The Romantic Movement had its origins in the Gothic revival of the late 18th century. This revival is best understood as a reaction against the excessive rationalism and materialism of the Enlightenment. Opposing the pervading intellectual and political tide of the time, which embraced mathematical clarity and a developing scientific method, Romanticsm offered a literary, artistic and spiritual counter-movement that emphasized sentiment and poetic insight rather than pure logic. The new movement (which actually harkened back to the Gothic era of the 12th and 13th centuries) was a reaction against the Renaissance, an aggressive, and at times excessively reductive, rationalistic spirit that had arisen in the 15th and 16th centuries. To the Romantics, the Middle Ages seemed to be a time of greater cultural simplicity and religious orthodoxy, an age of chivalry and the crusades which were invoked as a model of how the political, intellectual and artistic strands of society had once been woven into a seamless cultural tapestry. Such social cohesion, a holistic union of Church and State, where artists and philosophers could find patronage at once under both the sign of the cross and the orb, was represented by the Romantics as a utopian ideal during an era marked by tumultuous societal and technological change. It began in the decades immediately preceding the French Revolution when a vogue for "Gothic" culture became the rage. Knights jousting in shining armor, tales of chivalrous daring-do and romantic quests became popular and abandoned abbeys, Gothic cathedrals and haunted castles were considered "Romantic." In literature, the fashion for medievalism gave birth to two distinct genres: the Gothic tale, with its requisite retinue of ghosts and goblins, and the Romance novel, which concentrated upon the amatory adventures of suitably "romantic" heroines. (The origins of the Gothic, and its subsequent bifurcation into two different genres, is more fully explored in Review # 11 Spider-Man # 49).

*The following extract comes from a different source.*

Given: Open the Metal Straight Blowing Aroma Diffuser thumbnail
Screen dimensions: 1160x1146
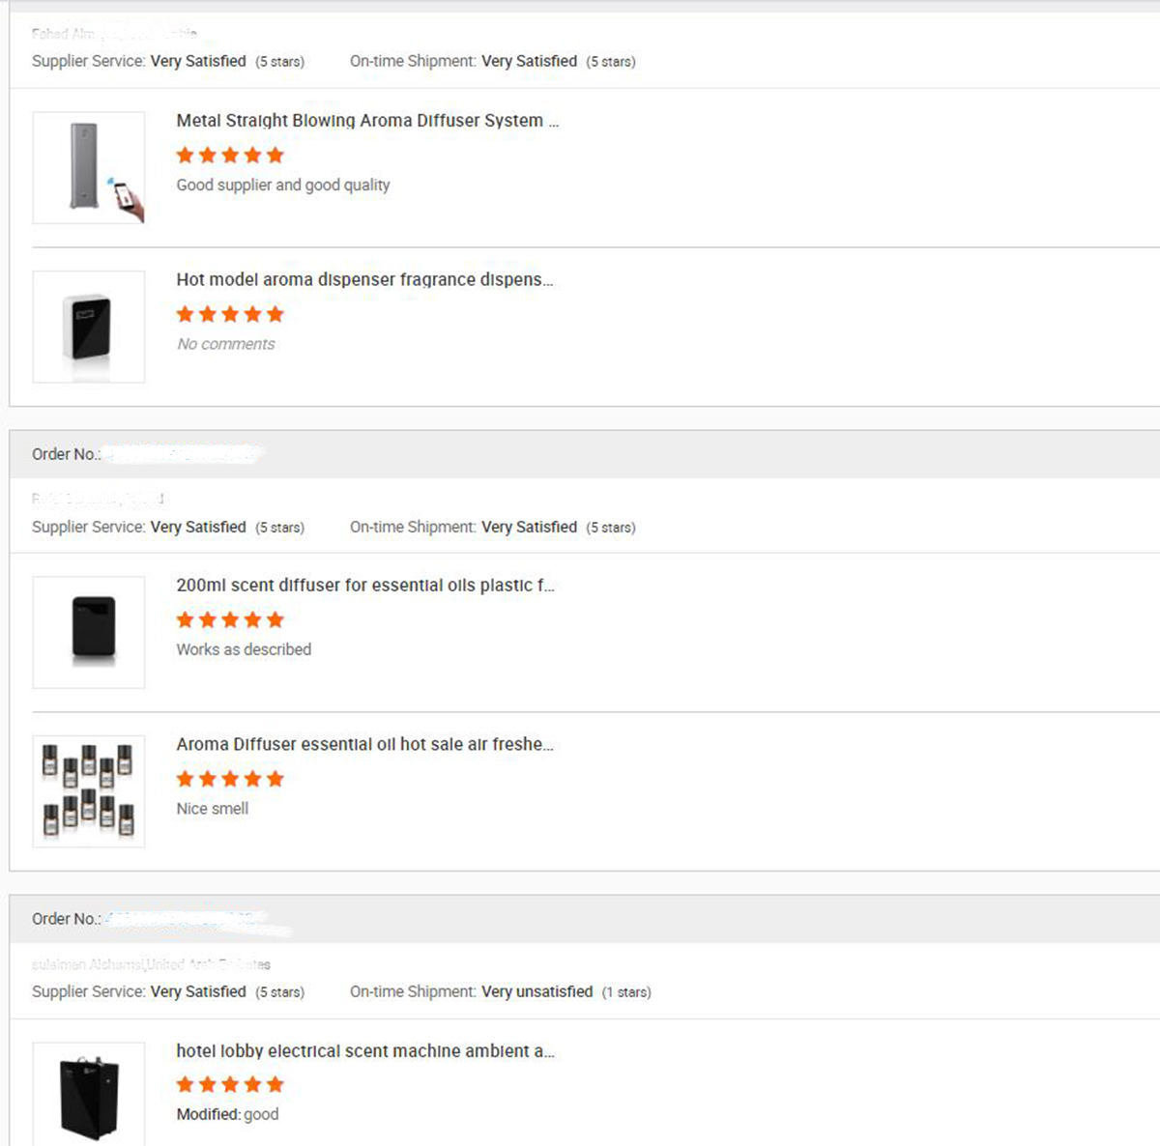Looking at the screenshot, I should (89, 167).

In contrast to the standards of beauty prevalent during the Renaissance (which emphasized a neo-classical purity of delineation and an almost geometric lucidity of form), the nascent Gothic spirit of the 18th century counterpoised an aesthetic of darkness and evanescence that evoked not the clear outlines of the beautiful, but the terrible countenance of sublimity. The 1st century Neo-Platonic orator and statesman, Longinus, first codified the sublime as a literary term, but with the collapse of the classical world the concept was subsequently lost to history. Ironically, with the revival of ancient learning during the Renaissance, the manuscript Peri Hupsous, and the anti-classical idea of the sublime, once again entered the European mind. Longinus gives five distinguishing characteristics that define the term "hupsous:"

1. Great thoughts
2. Strong emotions
3. Appropriate metaphors
4. Noble diction
5. Dignified composition

Ideally, these literary devices should be used in conjunction, eliciting a strong emotion from the reader by creating a sense of vastness or grandeur which would in turn, inspire awe. These are emotional responses that are at variance with the balanced reason of classical aesthetics. This appeal to irrational sentiment may perhaps be attributed to the Hellenistic period in which these poetic principles were codified, a time of increasing decadence when traditional Greco-Roman civilization had begun to unravel.

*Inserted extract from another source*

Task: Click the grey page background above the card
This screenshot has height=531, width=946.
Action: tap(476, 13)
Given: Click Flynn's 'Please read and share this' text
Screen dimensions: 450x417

In the 16th and 17th centuries, the concept of "hupsous," under its Latin cognomen "sublimis," was reintroduced into post-classical aesthetics. But it took a young Irish law student, Edmund Burke (1729-1797), and his ground breaking work of artistic theory, A Philosophical Enquiry into the Origin of our Idea of the Sublime and the Beautiful (1756), to propel the idea of sublimity into the forefront of European critical thought. Anticipating the artistic trends of the next century and a half, Burke forever sundered beauty from sublimity by ascribing each aesthetic response to a separate faculty within the human psyche. According to the Enquiry, man has two overwhelming passions (which are often at odds with each other): the need for self-preservation and love for society. The imminence of death causes fear and anxiety, which man perceives as pain, the elimination of mortal danger results in a diminution of existential angst, which is perceived, by contrast, as a delightful relief. Therefore, greater psychological delectation may be achieved through the contemplation of horrific imagery, because the resulting release of psychic energy is more powerful than the less disturbing pleasures afforded by beauty. The subjective emotional jolt of the sublime can be delivered by a number of aesthetic scenes: vast heights, great vistas, profound depths, deafening noise, impenetrable gloom, wild landscapes, all of which call forth an imaginative representation of indefinite terror. Such evocations of angst became the domain of the Gothic sensibility, dominated by gloomy forests, imposing mountains, desert fastnesses and ghostly ruins. In the 19th century the Romantic sublime became synonymous with awe-inspiring grandeur, the transcendent majesty and terror of the universe before which man falls silent.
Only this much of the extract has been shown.